The most important message of a “humanistic” approach to gifted education and its ethical dimensions is then, perhaps, that nothing really changes whether or not we adopt a religious stance to the matter. We are in any case continuously challenged to respond to the ethical issues of giftedness from within our human form of life, our sharing the world with other human beings all of whom may be gifted in their unique ways, some of them more problematic than some others. We can cultivate these gifts in a wide variety of good and evil ways, and we ought to take full responsibility – toward other human beings rather than the non-human world – for doing so, being on guard against the temptations of too easy notions of “answerability” and gratitude.
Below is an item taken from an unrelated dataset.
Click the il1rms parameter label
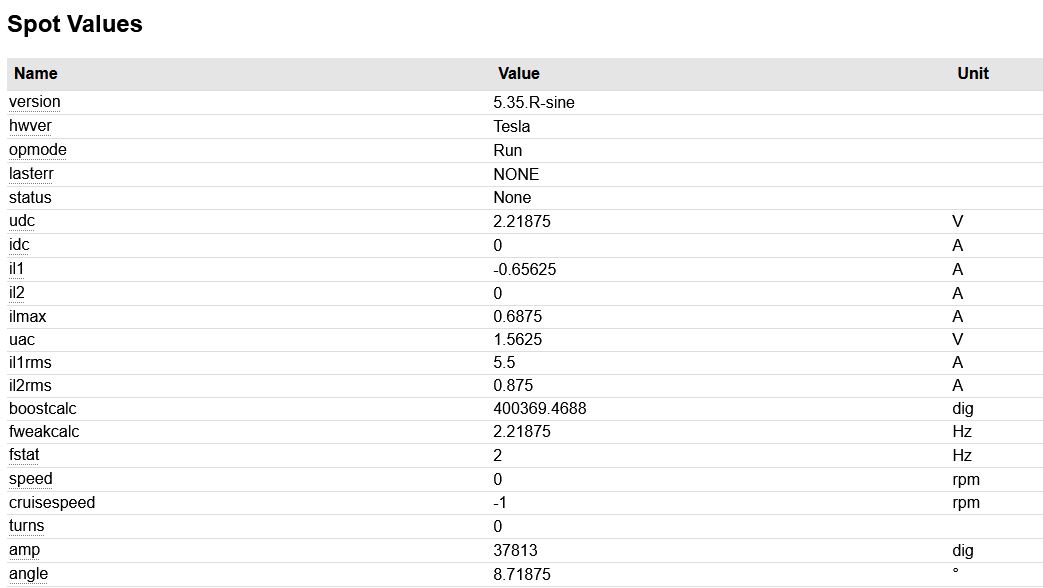 pyautogui.click(x=31, y=362)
This is a never-ending educational task, not restricted to the (moral) education of the young but something that can also be phrased in terms of Stanley Cavell’s (1979) famous characterization of philosophy itself as an “education of grown-ups”. While discussing these issues from a Cavellian perspective would be a topic for another paper, Levi’s Holocaust writings remind us that we should never stop the moral education of our own lives, no matter how grown-up we find ourselves to be. 12
Footnotes
Declaration of conflicting interests
The author(s) declared no potential conflicts of interest with respect to the research, authorship, and/or publication of this article.
Funding
The author(s) received no financial support for the research, authorship, and/or publication of this article.